What the task asks
Count the lines below that contain the string "from" and reply with only that number.

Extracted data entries
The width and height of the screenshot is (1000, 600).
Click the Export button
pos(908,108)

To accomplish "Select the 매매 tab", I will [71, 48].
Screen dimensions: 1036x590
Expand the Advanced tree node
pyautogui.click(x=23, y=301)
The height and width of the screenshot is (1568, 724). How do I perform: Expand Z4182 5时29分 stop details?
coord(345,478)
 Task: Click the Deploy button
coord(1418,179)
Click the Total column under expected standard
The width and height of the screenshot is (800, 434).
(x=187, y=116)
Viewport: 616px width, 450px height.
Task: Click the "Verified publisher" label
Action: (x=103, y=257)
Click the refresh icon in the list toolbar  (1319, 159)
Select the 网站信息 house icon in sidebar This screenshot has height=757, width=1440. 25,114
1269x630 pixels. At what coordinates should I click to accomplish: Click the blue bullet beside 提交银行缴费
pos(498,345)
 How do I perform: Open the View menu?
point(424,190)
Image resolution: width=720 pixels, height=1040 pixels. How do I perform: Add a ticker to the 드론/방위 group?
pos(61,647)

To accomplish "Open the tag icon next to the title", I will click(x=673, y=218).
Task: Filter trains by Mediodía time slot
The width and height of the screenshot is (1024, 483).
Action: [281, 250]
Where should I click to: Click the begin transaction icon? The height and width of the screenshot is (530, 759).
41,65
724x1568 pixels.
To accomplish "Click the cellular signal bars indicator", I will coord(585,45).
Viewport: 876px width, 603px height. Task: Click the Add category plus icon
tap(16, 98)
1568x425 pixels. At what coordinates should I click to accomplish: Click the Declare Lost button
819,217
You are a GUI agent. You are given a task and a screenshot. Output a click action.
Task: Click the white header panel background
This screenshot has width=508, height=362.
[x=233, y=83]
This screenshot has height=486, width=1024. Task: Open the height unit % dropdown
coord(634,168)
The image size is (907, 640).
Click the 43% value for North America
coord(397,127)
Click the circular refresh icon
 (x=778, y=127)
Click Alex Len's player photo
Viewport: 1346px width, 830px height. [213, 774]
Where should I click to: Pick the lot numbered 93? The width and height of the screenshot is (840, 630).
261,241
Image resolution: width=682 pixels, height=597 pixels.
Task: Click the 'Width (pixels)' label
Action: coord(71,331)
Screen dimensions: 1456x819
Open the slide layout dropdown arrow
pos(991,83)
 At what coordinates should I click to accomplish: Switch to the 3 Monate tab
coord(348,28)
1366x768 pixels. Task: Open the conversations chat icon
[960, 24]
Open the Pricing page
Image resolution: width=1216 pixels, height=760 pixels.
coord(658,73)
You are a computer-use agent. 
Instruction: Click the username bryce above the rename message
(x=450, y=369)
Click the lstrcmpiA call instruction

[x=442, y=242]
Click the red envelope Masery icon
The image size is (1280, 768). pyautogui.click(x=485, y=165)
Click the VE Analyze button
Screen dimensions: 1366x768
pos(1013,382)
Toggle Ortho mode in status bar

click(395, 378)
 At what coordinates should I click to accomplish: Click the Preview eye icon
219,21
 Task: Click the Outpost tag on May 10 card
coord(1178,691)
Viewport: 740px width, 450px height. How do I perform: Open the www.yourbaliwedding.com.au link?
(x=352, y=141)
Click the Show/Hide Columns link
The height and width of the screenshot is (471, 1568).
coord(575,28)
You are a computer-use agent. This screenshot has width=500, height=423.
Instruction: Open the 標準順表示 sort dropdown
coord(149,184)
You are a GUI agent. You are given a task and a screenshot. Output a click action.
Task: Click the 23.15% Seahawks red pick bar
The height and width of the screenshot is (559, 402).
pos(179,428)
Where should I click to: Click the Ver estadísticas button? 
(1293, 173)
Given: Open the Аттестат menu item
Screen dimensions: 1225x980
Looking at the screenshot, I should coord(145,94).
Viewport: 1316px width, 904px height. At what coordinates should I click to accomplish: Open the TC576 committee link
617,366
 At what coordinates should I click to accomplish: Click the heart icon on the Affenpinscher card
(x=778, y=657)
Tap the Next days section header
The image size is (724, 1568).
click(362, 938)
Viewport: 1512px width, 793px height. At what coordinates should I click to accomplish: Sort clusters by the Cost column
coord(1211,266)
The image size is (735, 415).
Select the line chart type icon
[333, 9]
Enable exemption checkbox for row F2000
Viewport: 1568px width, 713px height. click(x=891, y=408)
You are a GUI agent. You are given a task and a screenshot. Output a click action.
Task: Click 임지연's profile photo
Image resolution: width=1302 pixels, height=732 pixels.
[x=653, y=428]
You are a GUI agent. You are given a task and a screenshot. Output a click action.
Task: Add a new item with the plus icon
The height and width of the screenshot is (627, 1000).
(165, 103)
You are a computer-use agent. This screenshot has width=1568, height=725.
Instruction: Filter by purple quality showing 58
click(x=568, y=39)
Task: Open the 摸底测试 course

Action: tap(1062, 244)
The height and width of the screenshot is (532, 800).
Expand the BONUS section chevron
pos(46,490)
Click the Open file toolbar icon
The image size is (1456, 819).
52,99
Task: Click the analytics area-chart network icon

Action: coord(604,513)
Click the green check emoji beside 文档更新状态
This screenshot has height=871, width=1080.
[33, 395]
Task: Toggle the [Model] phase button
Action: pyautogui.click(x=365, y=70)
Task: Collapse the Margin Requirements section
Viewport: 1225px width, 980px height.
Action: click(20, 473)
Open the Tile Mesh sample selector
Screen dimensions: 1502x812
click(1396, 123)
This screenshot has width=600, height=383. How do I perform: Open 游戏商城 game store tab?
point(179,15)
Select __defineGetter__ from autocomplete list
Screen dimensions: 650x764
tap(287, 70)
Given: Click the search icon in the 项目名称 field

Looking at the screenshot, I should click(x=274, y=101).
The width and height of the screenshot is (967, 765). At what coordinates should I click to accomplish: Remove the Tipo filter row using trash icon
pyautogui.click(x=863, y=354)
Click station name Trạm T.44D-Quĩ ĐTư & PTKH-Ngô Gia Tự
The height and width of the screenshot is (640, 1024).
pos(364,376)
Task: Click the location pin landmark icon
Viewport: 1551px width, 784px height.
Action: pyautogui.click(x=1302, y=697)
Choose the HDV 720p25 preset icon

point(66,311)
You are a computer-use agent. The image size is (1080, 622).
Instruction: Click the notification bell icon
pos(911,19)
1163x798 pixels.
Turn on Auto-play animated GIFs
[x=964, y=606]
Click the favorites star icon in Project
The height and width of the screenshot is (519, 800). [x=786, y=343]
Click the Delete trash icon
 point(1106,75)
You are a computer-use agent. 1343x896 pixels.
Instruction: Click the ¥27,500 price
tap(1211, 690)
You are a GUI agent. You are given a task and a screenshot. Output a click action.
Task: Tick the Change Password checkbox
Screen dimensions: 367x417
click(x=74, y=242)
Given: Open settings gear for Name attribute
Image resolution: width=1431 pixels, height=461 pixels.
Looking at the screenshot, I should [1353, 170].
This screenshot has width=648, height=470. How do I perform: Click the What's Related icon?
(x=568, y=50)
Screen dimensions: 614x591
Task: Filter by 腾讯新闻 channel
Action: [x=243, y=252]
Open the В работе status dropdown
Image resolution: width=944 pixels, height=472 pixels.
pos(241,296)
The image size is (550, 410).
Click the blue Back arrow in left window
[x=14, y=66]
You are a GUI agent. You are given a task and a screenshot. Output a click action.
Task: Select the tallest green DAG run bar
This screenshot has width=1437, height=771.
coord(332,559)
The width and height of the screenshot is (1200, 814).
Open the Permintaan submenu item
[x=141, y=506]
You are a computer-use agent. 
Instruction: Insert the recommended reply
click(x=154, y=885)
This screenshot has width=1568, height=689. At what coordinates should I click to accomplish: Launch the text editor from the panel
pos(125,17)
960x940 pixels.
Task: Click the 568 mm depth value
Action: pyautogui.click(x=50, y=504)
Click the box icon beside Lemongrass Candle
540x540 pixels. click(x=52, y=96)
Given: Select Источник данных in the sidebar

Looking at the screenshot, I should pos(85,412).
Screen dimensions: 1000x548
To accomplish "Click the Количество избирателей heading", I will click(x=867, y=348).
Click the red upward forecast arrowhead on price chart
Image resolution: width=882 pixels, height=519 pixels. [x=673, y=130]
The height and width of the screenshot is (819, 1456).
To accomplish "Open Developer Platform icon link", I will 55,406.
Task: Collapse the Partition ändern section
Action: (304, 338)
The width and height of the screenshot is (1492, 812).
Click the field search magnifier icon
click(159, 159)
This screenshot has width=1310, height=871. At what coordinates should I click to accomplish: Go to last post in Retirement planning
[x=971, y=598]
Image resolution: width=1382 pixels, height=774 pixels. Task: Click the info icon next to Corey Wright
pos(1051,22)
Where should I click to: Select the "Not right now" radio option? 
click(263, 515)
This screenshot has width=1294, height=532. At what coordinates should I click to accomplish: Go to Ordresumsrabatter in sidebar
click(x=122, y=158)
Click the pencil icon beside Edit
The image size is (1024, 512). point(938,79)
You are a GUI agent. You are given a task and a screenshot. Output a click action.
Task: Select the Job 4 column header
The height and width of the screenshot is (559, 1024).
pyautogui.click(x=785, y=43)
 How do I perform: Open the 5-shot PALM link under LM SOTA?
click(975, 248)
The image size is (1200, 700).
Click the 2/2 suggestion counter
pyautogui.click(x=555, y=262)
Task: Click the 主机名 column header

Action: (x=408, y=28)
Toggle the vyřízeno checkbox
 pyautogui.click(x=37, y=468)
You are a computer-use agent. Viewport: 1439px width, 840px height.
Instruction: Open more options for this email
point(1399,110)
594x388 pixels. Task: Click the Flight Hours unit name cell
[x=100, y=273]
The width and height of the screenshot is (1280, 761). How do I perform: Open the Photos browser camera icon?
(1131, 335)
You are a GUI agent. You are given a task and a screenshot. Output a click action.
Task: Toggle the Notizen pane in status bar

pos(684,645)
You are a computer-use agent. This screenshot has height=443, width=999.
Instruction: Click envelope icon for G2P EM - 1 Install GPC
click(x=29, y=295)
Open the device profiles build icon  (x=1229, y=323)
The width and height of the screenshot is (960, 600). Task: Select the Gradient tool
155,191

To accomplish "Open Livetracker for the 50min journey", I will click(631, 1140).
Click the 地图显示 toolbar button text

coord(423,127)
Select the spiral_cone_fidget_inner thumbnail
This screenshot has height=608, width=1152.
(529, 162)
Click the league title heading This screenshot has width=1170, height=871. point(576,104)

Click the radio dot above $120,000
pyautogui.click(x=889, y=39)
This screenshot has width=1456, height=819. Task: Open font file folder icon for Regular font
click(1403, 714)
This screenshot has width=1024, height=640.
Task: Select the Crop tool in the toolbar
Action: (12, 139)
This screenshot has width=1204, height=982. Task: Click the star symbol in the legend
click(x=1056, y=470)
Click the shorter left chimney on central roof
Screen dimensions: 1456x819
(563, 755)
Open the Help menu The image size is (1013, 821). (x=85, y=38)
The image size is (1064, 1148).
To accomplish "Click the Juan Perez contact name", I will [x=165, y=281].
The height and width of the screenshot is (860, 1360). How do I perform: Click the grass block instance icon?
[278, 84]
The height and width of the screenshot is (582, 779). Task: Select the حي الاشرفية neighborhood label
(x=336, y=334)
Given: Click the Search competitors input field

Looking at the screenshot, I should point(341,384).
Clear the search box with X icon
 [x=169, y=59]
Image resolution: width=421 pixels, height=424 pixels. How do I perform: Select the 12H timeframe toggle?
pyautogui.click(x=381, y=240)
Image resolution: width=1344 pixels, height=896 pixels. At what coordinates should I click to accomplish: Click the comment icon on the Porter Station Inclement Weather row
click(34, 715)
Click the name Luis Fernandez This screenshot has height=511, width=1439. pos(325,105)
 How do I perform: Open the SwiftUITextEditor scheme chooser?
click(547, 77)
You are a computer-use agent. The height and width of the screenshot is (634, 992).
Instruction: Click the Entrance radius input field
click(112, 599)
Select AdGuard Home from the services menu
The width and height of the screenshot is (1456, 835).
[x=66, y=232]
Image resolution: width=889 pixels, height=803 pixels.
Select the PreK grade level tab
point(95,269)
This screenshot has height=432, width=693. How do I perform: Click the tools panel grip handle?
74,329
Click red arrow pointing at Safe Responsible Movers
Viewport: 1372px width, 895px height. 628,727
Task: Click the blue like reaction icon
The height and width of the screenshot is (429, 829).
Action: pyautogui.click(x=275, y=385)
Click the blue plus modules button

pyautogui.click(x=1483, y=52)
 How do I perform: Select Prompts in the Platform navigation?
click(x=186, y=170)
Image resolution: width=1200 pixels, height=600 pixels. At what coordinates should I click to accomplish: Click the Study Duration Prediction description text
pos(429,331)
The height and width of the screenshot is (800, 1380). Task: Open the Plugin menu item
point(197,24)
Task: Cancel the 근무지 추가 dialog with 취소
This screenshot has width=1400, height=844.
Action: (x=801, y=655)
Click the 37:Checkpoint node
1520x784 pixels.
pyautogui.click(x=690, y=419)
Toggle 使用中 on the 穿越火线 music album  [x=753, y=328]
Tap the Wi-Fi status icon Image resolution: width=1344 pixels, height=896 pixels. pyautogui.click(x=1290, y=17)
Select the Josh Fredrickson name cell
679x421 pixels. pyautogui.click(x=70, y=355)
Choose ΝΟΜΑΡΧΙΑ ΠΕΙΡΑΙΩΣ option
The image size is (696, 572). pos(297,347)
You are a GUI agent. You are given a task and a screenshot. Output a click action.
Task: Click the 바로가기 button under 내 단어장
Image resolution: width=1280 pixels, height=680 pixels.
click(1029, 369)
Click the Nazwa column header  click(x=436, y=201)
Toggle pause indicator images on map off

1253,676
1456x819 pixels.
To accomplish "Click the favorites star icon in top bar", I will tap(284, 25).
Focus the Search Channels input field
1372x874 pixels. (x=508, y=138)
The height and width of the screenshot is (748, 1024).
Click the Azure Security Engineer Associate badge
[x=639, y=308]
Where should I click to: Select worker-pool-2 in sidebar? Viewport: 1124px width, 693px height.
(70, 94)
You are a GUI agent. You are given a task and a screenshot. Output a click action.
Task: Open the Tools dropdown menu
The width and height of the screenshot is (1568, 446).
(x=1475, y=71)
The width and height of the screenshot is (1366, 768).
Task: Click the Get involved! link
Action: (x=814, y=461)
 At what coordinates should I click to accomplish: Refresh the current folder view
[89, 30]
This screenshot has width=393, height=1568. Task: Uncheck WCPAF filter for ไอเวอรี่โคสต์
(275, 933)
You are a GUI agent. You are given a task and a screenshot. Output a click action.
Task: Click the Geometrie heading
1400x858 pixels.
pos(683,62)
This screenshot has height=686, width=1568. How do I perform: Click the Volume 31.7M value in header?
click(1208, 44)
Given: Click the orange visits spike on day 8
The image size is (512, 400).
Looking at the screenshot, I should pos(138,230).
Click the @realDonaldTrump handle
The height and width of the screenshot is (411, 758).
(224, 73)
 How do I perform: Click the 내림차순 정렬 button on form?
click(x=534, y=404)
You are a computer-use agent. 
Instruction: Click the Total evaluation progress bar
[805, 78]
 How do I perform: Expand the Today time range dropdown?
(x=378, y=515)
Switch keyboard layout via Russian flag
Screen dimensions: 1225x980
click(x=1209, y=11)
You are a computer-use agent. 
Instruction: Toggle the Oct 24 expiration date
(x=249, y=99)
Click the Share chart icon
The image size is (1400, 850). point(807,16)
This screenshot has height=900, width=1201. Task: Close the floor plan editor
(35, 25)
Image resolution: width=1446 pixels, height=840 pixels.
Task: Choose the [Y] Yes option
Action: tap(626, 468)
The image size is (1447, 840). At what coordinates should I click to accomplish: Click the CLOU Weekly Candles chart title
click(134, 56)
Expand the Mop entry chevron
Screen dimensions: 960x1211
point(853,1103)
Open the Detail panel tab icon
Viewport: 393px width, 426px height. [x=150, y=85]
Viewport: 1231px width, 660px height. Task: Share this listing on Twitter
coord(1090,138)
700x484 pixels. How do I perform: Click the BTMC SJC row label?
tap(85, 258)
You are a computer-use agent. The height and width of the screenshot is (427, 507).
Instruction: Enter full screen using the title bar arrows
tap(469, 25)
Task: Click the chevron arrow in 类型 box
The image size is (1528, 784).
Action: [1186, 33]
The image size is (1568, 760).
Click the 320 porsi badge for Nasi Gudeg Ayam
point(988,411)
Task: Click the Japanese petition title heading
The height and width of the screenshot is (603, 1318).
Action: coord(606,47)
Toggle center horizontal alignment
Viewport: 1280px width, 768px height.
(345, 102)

Expected answer
3